A recent study by J.D. Power and Associates shows that 20 percent of new car buyers would buy an autonomous car right now if one were available. That could put more than a million driver-less cars on the roads in the first year they became available. All that is left is to find enough states which will make it legal to operate one on their roads. So far, just two states, Nevada and California, have passed laws allowing autonomous cars to operate legally on their roads. Both states hope to first see commercial uses for the vehicles before they begin seeing individual buyers picking them up, and that is indeed the way the technology is leading.
Eventually, however, it looks as if there will be more driver-less cars on the roads than cars with drivers.
Like you would expect, people want the self-driving capabilities for “boring” driving times – like rush hour traffic, going to and from work, and running errands. Most respondents said that they would want the ability to turn it off and drive manually for pleasure, when the mood arose.

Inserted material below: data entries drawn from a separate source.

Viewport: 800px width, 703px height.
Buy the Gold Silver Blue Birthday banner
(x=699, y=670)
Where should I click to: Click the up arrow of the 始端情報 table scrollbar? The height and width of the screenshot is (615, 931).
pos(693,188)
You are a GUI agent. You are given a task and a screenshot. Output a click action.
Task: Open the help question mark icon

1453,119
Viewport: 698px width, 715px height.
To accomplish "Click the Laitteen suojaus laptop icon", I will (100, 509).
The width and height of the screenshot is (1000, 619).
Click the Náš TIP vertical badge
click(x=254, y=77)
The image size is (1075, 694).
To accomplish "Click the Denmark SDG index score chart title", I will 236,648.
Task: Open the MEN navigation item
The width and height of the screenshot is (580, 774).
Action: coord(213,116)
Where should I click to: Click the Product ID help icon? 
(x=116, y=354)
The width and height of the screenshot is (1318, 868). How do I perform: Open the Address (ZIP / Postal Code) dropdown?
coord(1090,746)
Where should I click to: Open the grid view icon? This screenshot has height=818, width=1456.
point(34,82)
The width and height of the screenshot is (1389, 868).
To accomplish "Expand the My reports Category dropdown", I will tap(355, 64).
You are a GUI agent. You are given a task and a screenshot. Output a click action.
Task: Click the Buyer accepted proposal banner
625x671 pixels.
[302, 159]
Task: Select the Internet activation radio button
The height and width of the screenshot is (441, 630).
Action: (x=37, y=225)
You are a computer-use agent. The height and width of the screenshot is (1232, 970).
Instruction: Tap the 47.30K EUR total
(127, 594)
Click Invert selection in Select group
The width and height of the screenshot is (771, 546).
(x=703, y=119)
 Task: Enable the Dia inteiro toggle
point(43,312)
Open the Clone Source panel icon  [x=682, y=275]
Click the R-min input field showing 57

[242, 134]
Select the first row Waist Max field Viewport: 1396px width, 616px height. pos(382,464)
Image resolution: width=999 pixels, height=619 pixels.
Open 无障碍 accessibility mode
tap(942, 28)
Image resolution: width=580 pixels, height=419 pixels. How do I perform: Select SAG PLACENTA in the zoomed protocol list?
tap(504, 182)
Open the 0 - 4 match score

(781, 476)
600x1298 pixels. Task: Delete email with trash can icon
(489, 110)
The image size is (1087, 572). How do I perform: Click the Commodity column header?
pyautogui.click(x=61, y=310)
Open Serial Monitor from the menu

We’re probably not that far away from driverless technology becoming a reality. With multiple companies testing it and some being in talks with automakers, then last hurdle is on the legislative level. States have to approve the self-driving cars for road use. Nevada took the first step last year by legalizing autonomous cars, and earlier this month we heard that the state is in the process of developing regulations for said cars.
The driverless movement has now spread to California, where a state Senator has proposed similar legislation. Other states like Hawaii, Florida, and Oklahoma are also currently considering self-driving car legislation.